La Cour de justice de l’Union européenne, par une décision du 29 septembre 2011, précise l’étendue des droits des travailleurs turcs. Elle examine la régularité de l’emploi lorsque le motif initial du séjour disparaît durant la première année d’activité professionnelle. En l’espèce, un ressortissant turc disposait d’un permis de séjour aux Pays-Bas pour vivre avec sa compagne. Ce dernier a occupé un emploi salarié ininterrompu auprès du même employeur durant plus d’une année complète. La relation sentimentale ayant justifié son titre a pris fin avant l’achèvement de cette première année d’exercice salarié. Les autorités nationales ont ensuite retiré le titre de séjour avec un effet rétroactif à la date de la rupture. L’intéressé a contesté cette décision administrative devant les juridictions néerlandaises compétentes pour statuer sur son cas. La juridiction de renvoi demande si l’article 6 de la décision n° 1/80 interdit un tel retrait rétroactif. La Cour estime que cet article s’oppose au retrait du permis si le travailleur est de bonne foi.
I. La reconnaissance d’une situation d’emploi régulière malgré l’évolution du titre de séjour
A. L’autonomie de la condition d’emploi par rapport au motif initial du séjour
La Cour souligne que l’article 6 de la décision n° 1/80 ne soumet le droit au renouvellement à aucune condition de séjour préalable. Elle affirme qu’il « suffit qu’un travailleur turc ait occupé un emploi régulier depuis plus d’un an pour qu’il ait droit au renouvellement ». Le motif initial du permis de séjour importe peu pour l’acquisition ultérieure des droits professionnels au sein de l’État d’accueil. Cette interprétation jurisprudentielle favorise l’intégration progressive du travailleur turc sur le marché de l’emploi de l’État membre d’accueil.

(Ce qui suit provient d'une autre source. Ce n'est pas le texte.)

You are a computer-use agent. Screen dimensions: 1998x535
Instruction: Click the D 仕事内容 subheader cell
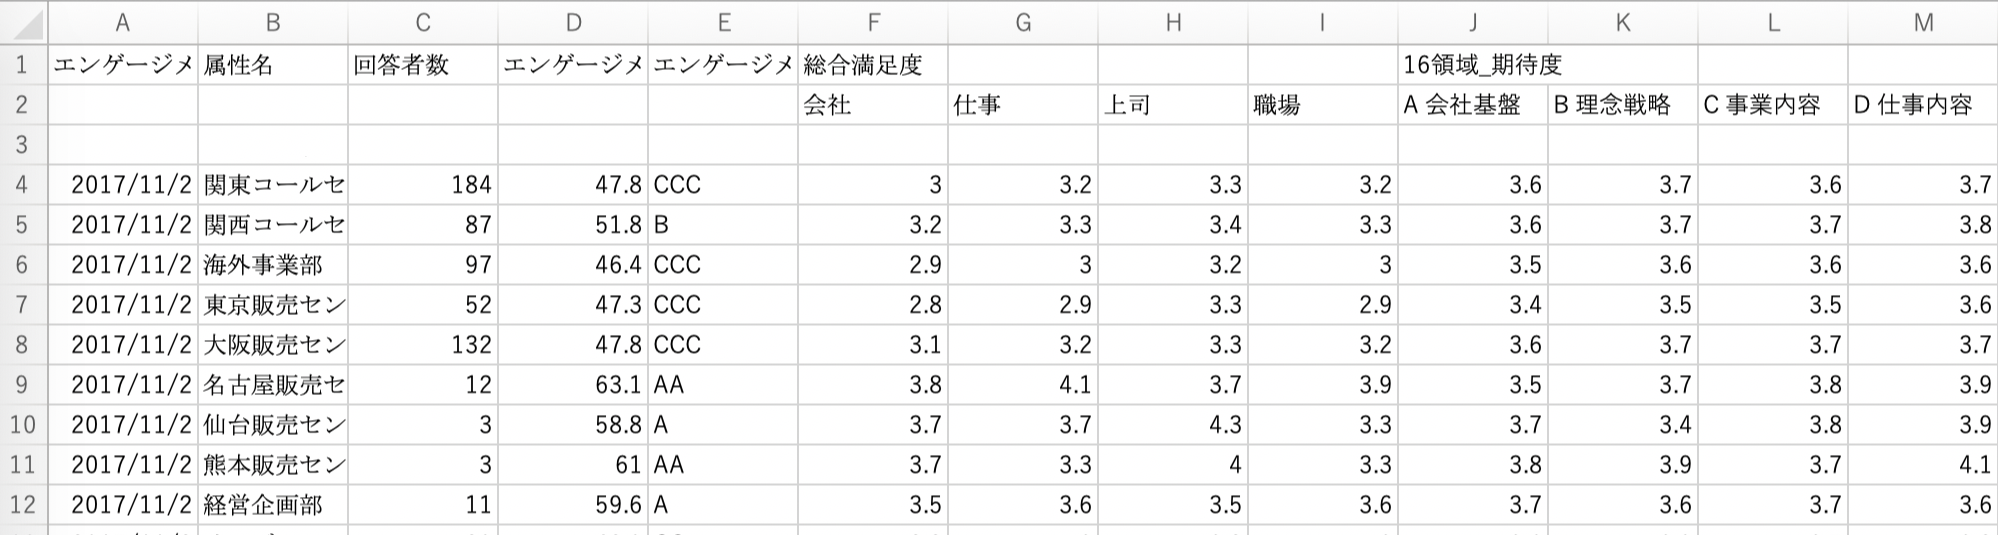[x=1923, y=105]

B. L’exclusion de la rétroactivité administrative en l’absence de comportement frauduleux
Le juge européen distingue la situation du demandeur de celle des travailleurs ayant agi par des manœuvres frauduleuses. Il rappelle que l’emploi fondé sur une fraude ou une autorisation provisoire ne saurait créer des droits stables. Toutefois, l’intéressé « s’est conformé aux prescriptions légales et réglementaires de l’État membre d’accueil en matière d’entrée ainsi que d’emploi ». Le retrait rétroactif est impossible dès lors que la période d’un an d’activité salariée est effectivement accomplie.

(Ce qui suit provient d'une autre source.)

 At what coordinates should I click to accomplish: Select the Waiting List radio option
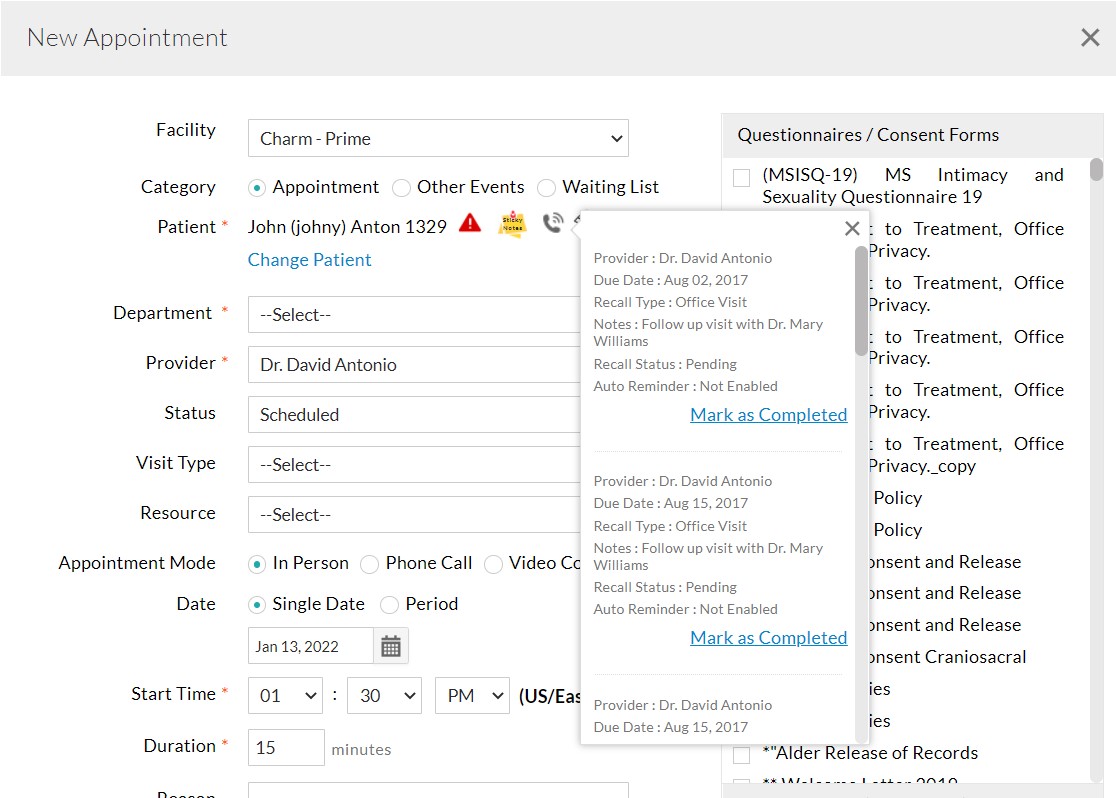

II. La consécration du principe de sécurité juridique face aux prérogatives étatiques
A. La protection des droits acquis par l’exercice effectif d’une activité salariée
La solution repose sur le respect des droits acquis, principe général fondamental du droit de l’Union européenne. La Cour énonce que « ces droits ne dépendent plus de la persistance des circonstances qui leur avaient donné naissance ». L’acquisition du droit au travail stabilise la situation juridique du ressortissant turc indépendamment des aléas de sa vie privée. La sécurité juridique exige que le travailleur puisse prévoir les conséquences de son activité économique stable.

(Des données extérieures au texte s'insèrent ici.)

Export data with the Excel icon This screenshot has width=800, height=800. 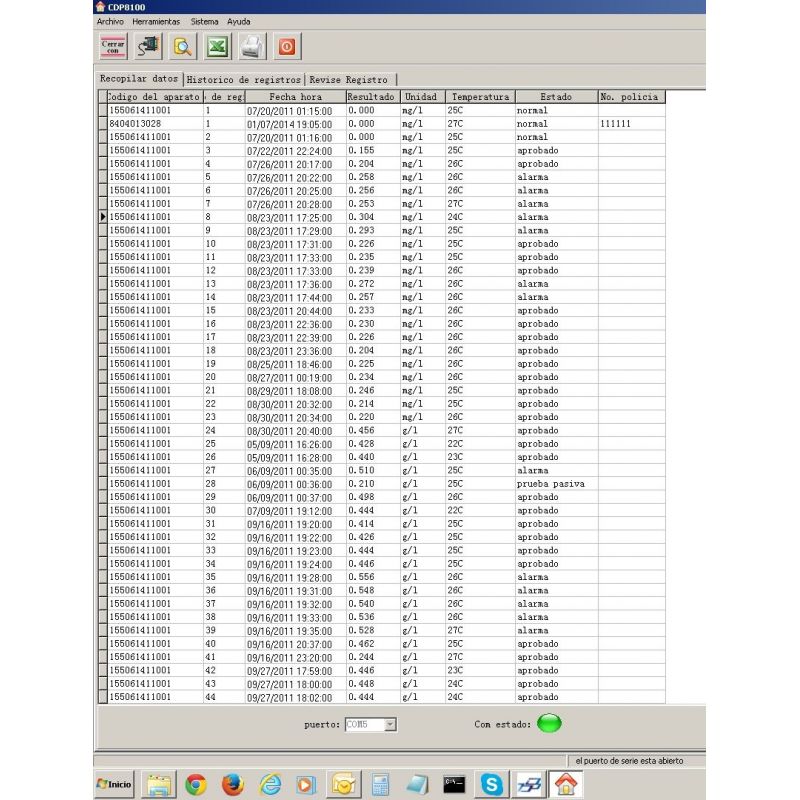[x=217, y=46]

B. L’encadrement des compétences nationales au profit de l’effet utile du droit de l’association
Les États membres conservent la compétence pour réglementer l’entrée et le premier emploi des ressortissants turcs. Ils ne peuvent pas « modifier unilatéralement la portée du système d’intégration progressive » défini par les accords d’association. Une interprétation contraire « aurait pour résultat de vider de sa substance la décision nº 1/80 et de la priver de tout effet utile ». La primauté du droit de l’Union assure ici la pérennité de l’insertion professionnelle face aux décisions administratives nationales.